Probably by at least 1450—forty-two years before Columbus’s voyage from the decadent Old World—the so-called savages of the New World had formed a federation that would be the envy of Franklin, Jefferson, and Washington.

Cadwallader Colden, a contemporary of Benjamin Franklin’s, wrote that the Iroquois had “outdone the Romans.”

As Bruce Johansen puts it:

Colden was writing of a social and political system so old that the immigrant Europeans knew nothing of its origins—a federal union of five (and later six) Indian nations that had put into practice concepts of popular participation and natural rights that the European savants had thus far only theorized.

The Iroquoian system, expressed through its constitution, “The Great Law of Peace,” rested on assumptions foreign to monarchies of Europe: it regarded leaders as servants of the people, rather than their masters, and made provisions for the leaders’ impeachment for errant behavior.

The Iroquois’ law and custom upheld freedom of expression in political and religious matters, and it forbade the unauthorized entry of homes. It provided for political participation by women and the relatively equitable distribution of wealth. . . .

Nineteenth-and twentieth-century historians supported Cadwallader Colden’s conclusions.

Lewis Henry Morgan, for example, observed in 1851, after a decade of close association with the Iroquois, that their civil policy prevented the concentration of power in the hands of any single individual and inclined rather to the division of power among many equals.

The Iroquois prized individual independence, and their government was set up so as to preserve that independence.
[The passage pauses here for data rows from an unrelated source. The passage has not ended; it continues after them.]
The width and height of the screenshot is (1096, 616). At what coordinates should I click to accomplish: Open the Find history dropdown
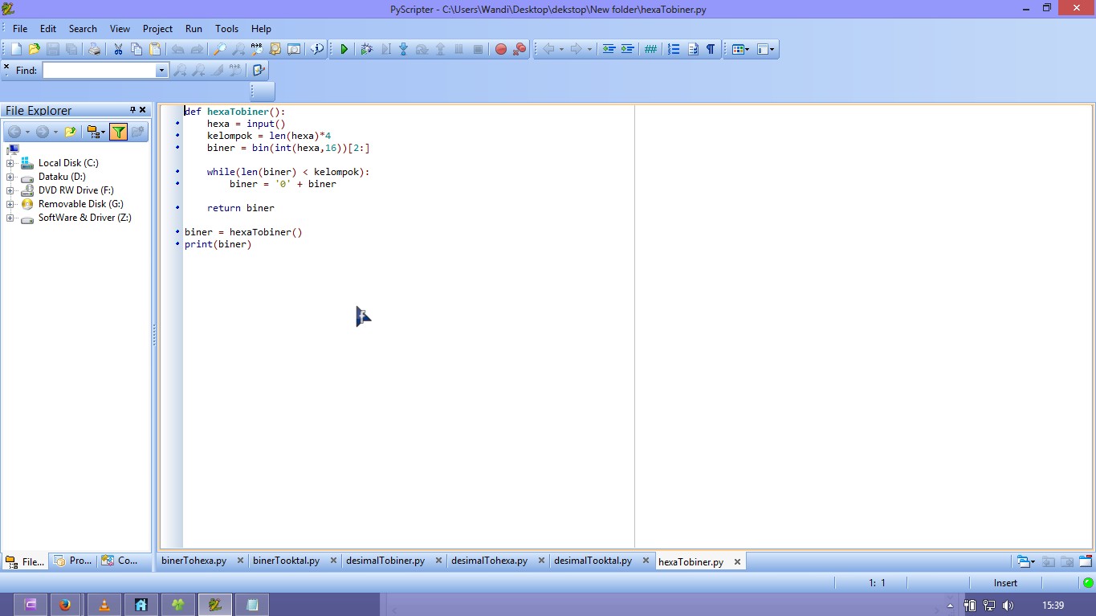pyautogui.click(x=161, y=70)
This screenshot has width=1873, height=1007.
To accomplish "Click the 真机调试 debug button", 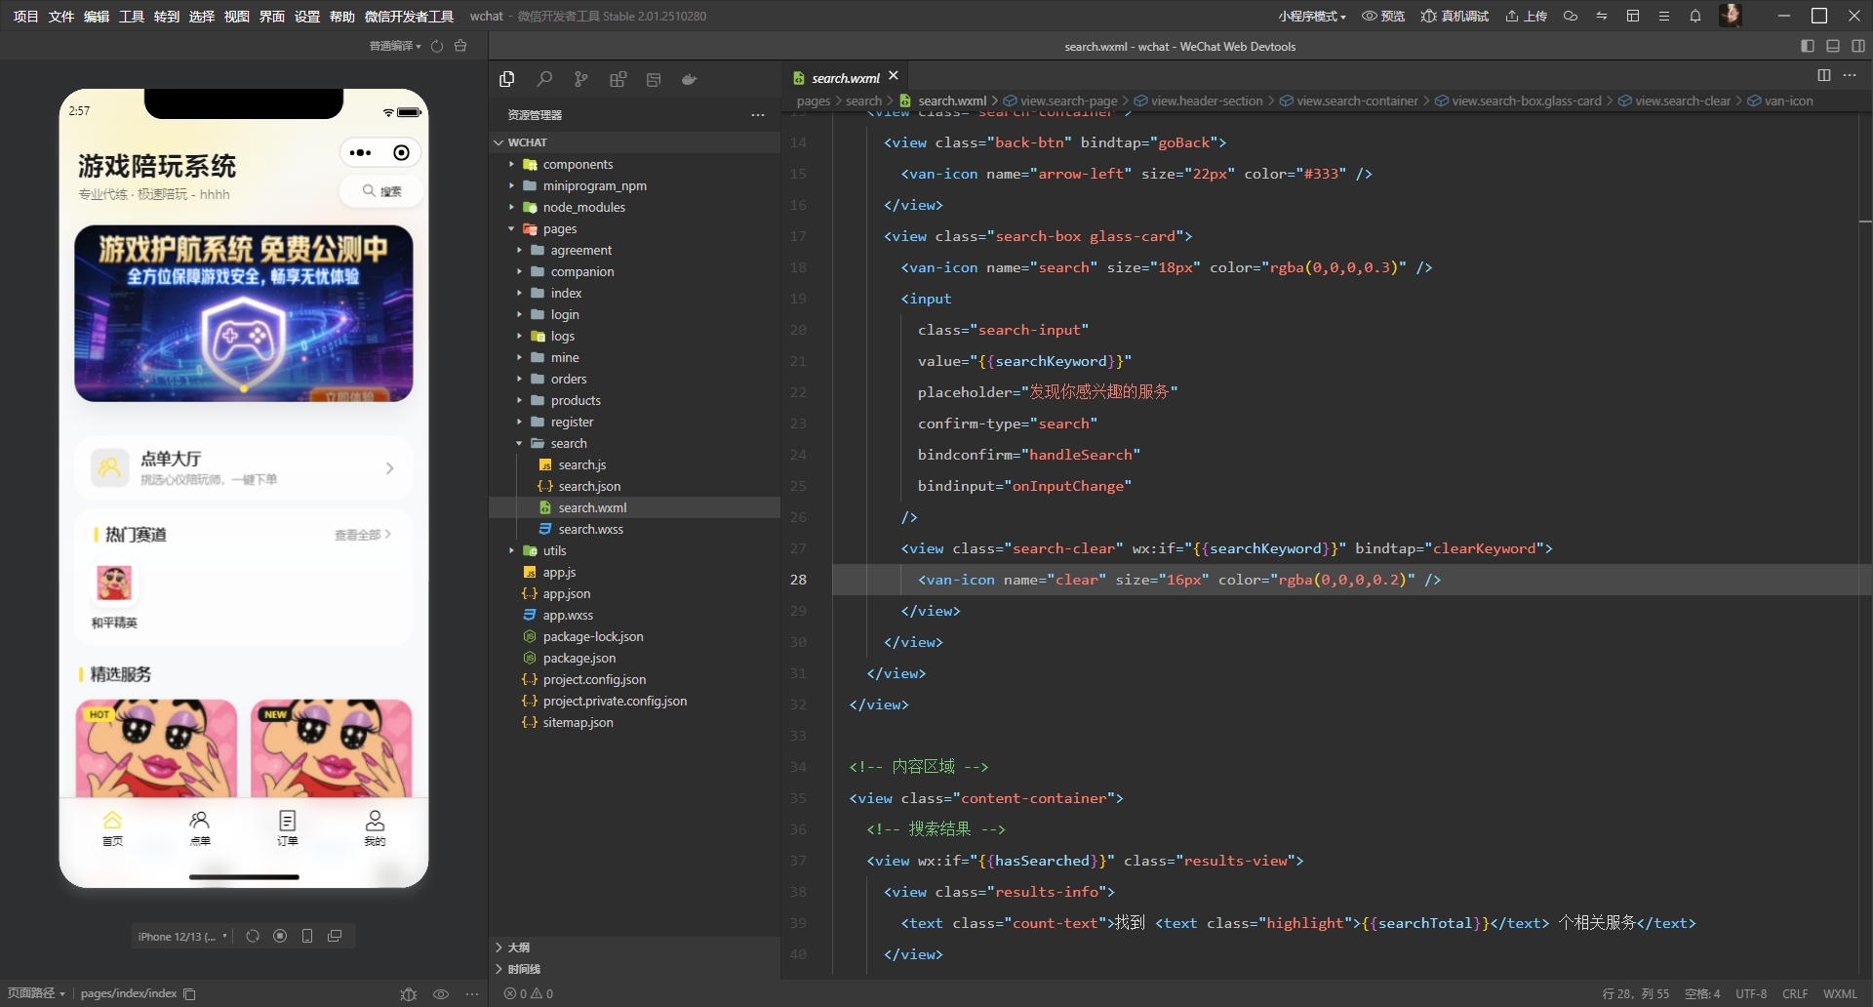I will [1455, 16].
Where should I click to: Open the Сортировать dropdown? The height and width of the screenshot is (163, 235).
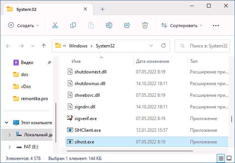pos(182,26)
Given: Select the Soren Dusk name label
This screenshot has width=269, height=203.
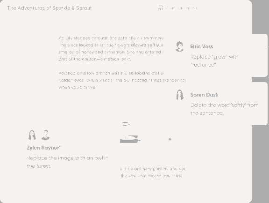Looking at the screenshot, I should pos(204,95).
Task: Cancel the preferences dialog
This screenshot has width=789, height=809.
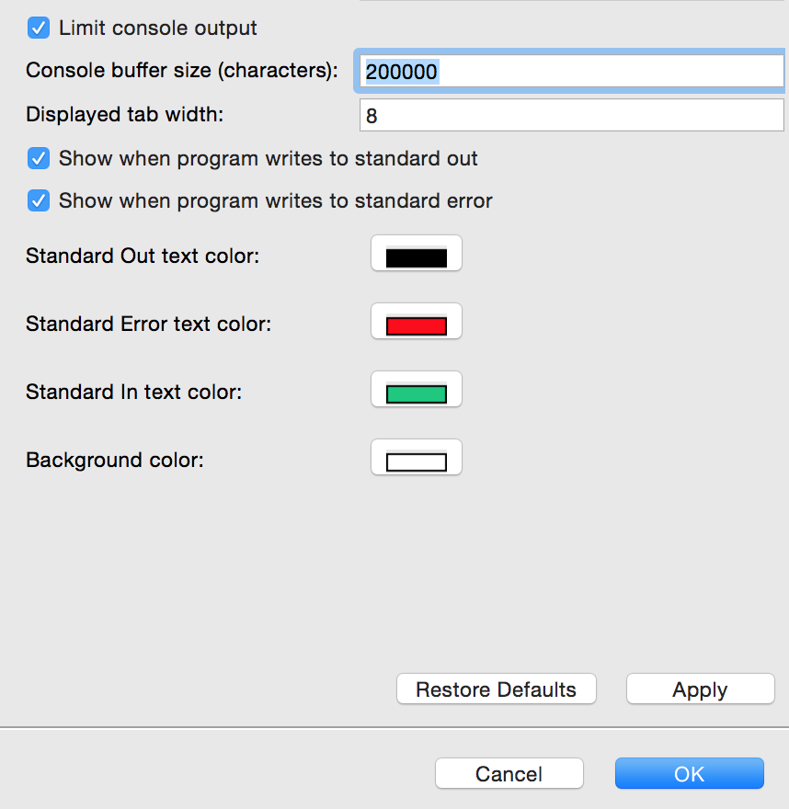Action: tap(509, 773)
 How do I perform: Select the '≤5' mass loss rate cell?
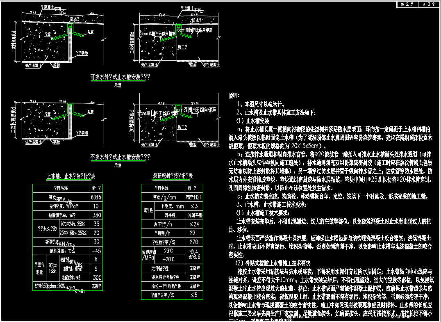(x=194, y=295)
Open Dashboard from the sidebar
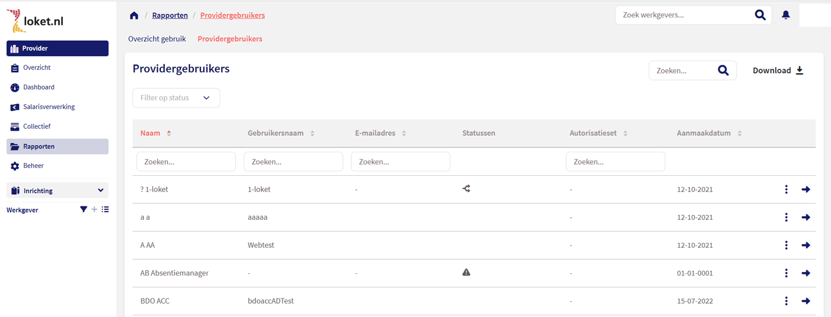The image size is (831, 317). 38,87
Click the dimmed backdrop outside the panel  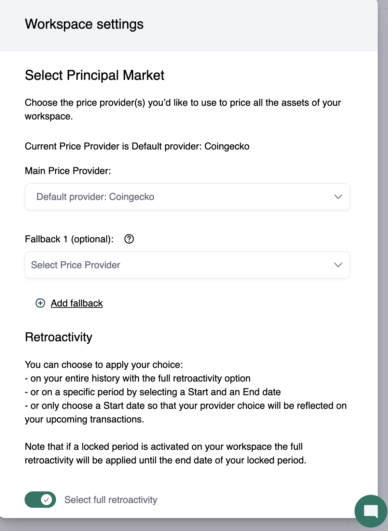point(383,239)
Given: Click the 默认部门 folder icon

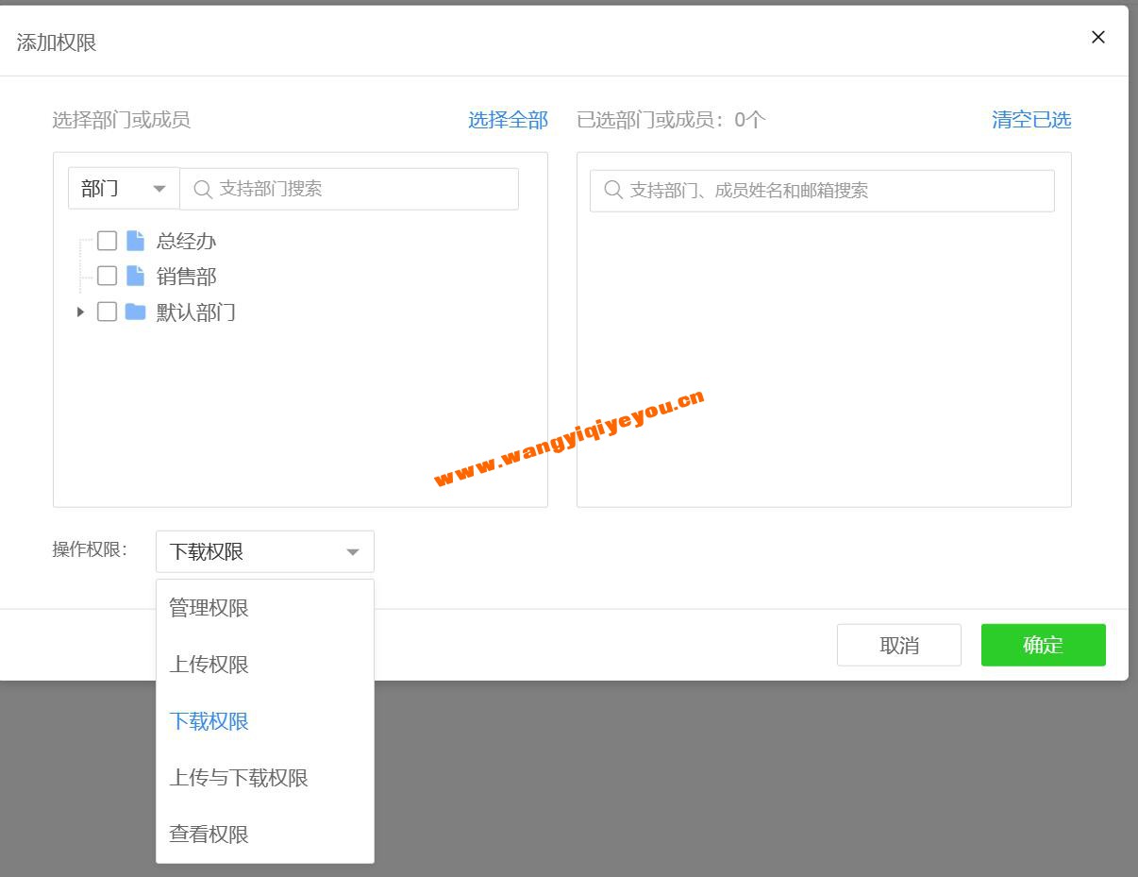Looking at the screenshot, I should [x=135, y=312].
The Iroquois confederation contained the “germ of modern parliament, congress and legislature.” (Full article.)

So the term “freedom and justice for all” has always been a lie, ever since the Europeans settled colonized North America, bringing along their African slaves to grow their tobacco on the East Coast, and run their cotton fields in the South, while at the same time destroying the North American Indian nations who are the original inhabitants of North America.